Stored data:
☆ ☆ ☆ ☆ ☆ ☆ ☆

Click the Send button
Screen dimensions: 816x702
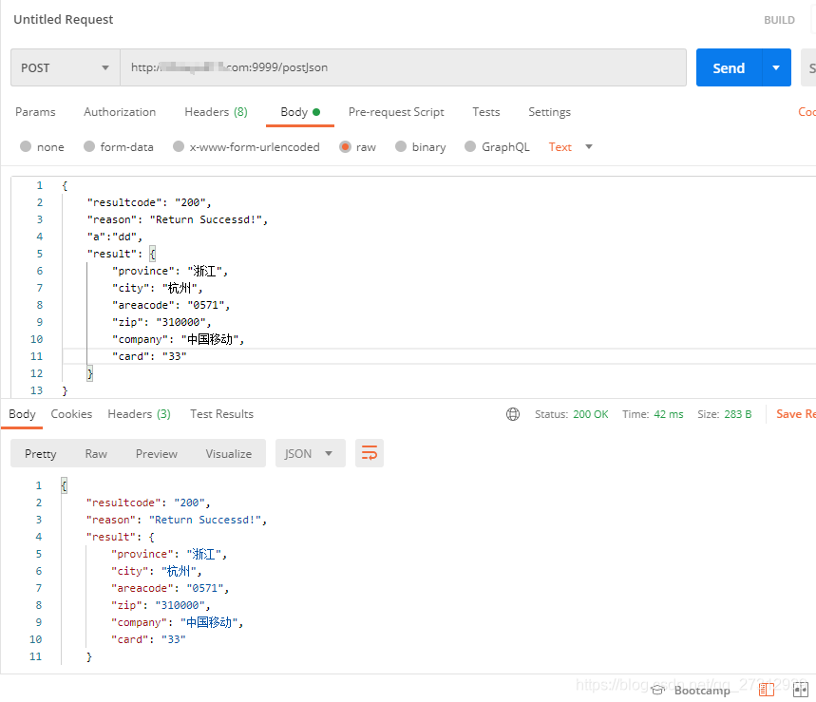click(x=729, y=68)
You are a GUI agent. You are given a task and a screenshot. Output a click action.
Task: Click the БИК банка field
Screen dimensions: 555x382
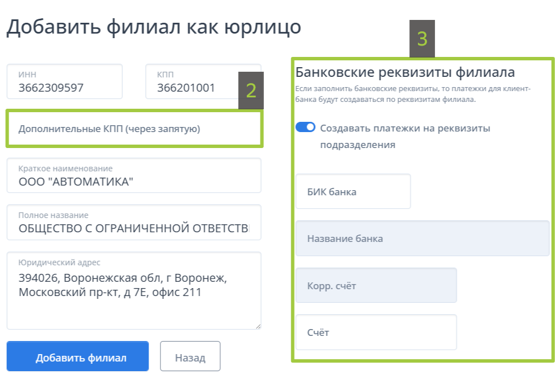pos(353,191)
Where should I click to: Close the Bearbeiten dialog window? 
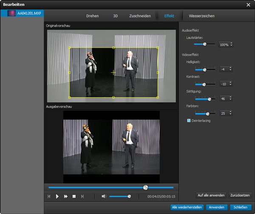point(248,5)

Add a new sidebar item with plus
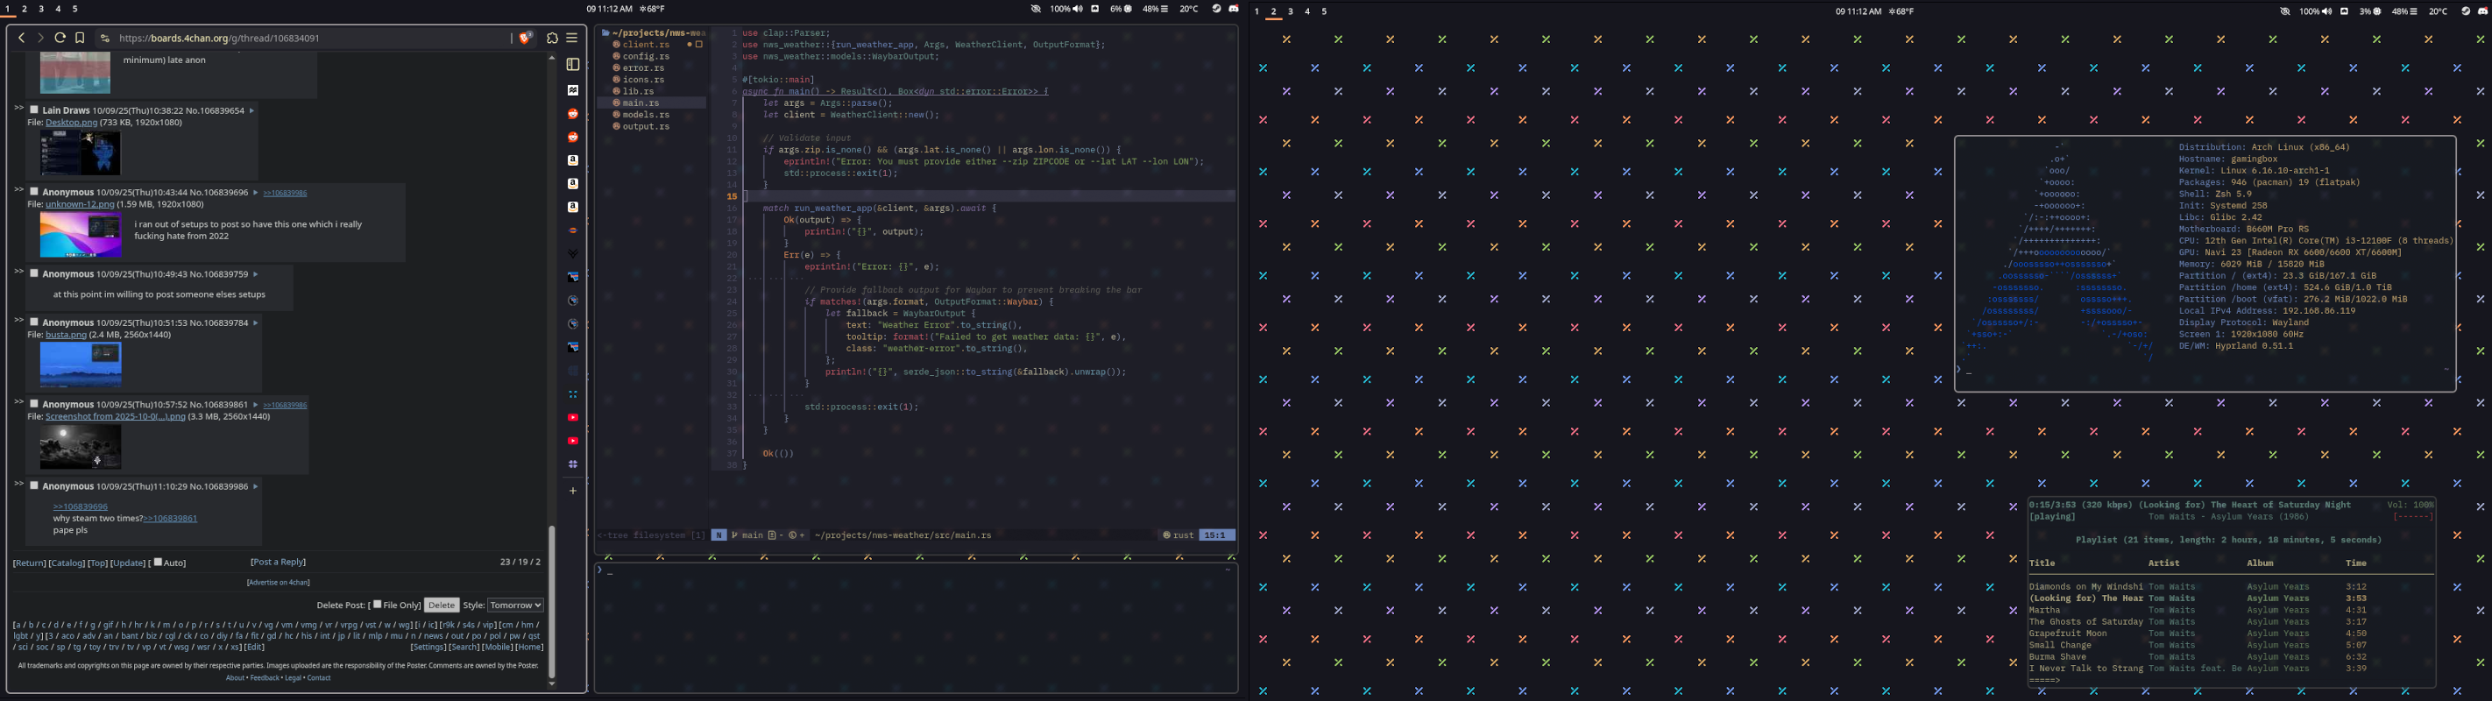click(573, 490)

☆ ☆ ☆ ☆ ☆ ☆ ☆

Word for word, quote the lines above. Omit the pictures.

**Exercise solution**.
Click the Send button
Screen dimensions: 816x702
click(x=729, y=68)
You are a GUI agent. You are given a task and a screenshot. Output a click action.
Task: Click the БИК банка field
Screen dimensions: 555x382
pos(353,191)
Where should I click to: Close the Bearbeiten dialog window? 
point(248,5)

Add a new sidebar item with plus
click(573, 490)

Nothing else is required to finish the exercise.